My family got this Yamaha PSR-170 in 2002 or something. It’s a beginner keyboard with a bunch of built-in samples (including some entertaining ones like a very enthusiastic guy yelling stuff like “DJ!”, “Oh yeah!” and “Dictionary!”). I never used it much myself but years later it ended up in my closet and sat there for a while. I started learning piano last year and it’s been pretty handy for that, but it has no velocity detection, no USB midi, and it’s absolutely massive. But the keys themselves are still decent and it’s nice to have 61 of them. And for various reasons this has ended up being a somewhat sentimental item, so I felt it deserved a new life rather than being replaced and most likely discarded.
So, here’s the guts. It’s got a bunch of stuff in the top including some speakers, amplifiers for said speakers, I/O, some ROM to presumably store all the built-in samples and wave tables, and a YMW728-F “tone generator” to do the actual synthesis. The information I can find online about the chip is sparse and it sounds like kind of a nightmare and isn’t worth salvaging for anything cool, but that’s not super surprising considering the tier of this device.
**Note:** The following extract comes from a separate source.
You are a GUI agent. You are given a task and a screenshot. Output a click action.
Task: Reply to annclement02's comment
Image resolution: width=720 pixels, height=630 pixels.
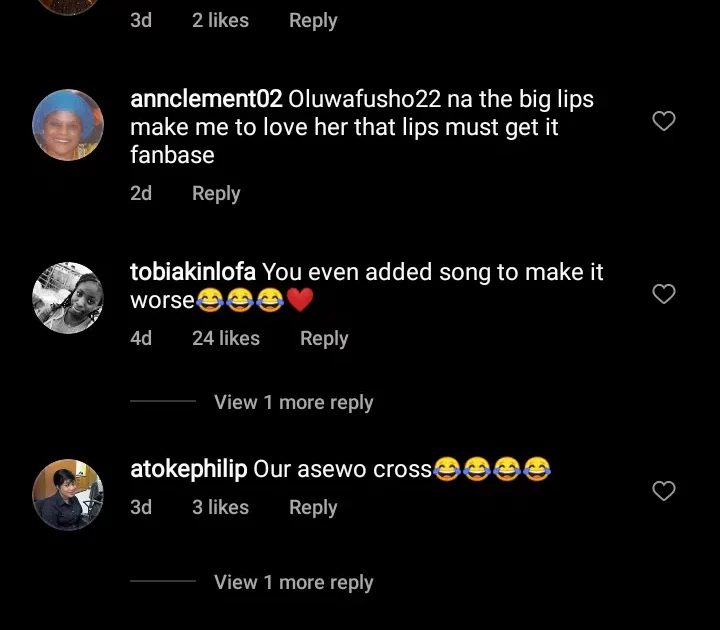[216, 193]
I cleaned the keys, which come apart easily once unscrewed and are split into separate assemblies for each octave, each with 3 parts.
With the top set aside, I was left with just the key matrix board, ribbon cable, and keybed, which will serve as the base for my new MIDI controller. I connected the ribbon cable to an arduino nano and set about figuring out the key matrix.
It’s a circuit with a bunch of pins (in this case 17) arranged as rows and columns, with each cell representing a single key with a switch connecting the row and column pins. By setting a given row and column pair to LOW and INPUT_PULLUP respectively, the arduino can detect that a key has been pressed when the input reads LOW, indicating that the key press has closed the switch via the conductive pad on the bottom of the rubber dome. Diodes are added to prevent “ghost key presses” from keys interfering with each other. Thanks to this type of circuit you don’t need a wire for every key, which would be a complete nightmare. This is also commonly used in computer keyboards.
After a bit of poking around with a multimeter, I was able to figure out the row and column arrangement for the key matrix (11 rows x 6 columns, with the first 5 cells of the first row empty):
Following a bit of cursing while I tried to figure out why some keys were behaving strangely (pin A6 and A7 on the nano are analog only, so digitalRead always returns 0), I got everything working. Then I swapped out my arduino for a teensy so I could have a proper USB MIDI device and not have to explain to my piano teacher why my piano was in pieces for my next lesson. After adding some delays here and there due to the teensy being so fast the voltage at the input pins couldn’t change quickly enough, it all works perfectly!
After that I moved on to designing the case, which I’m still in the process of doing. I’ll post some more updates soon! I’m really happy with how this is going so far.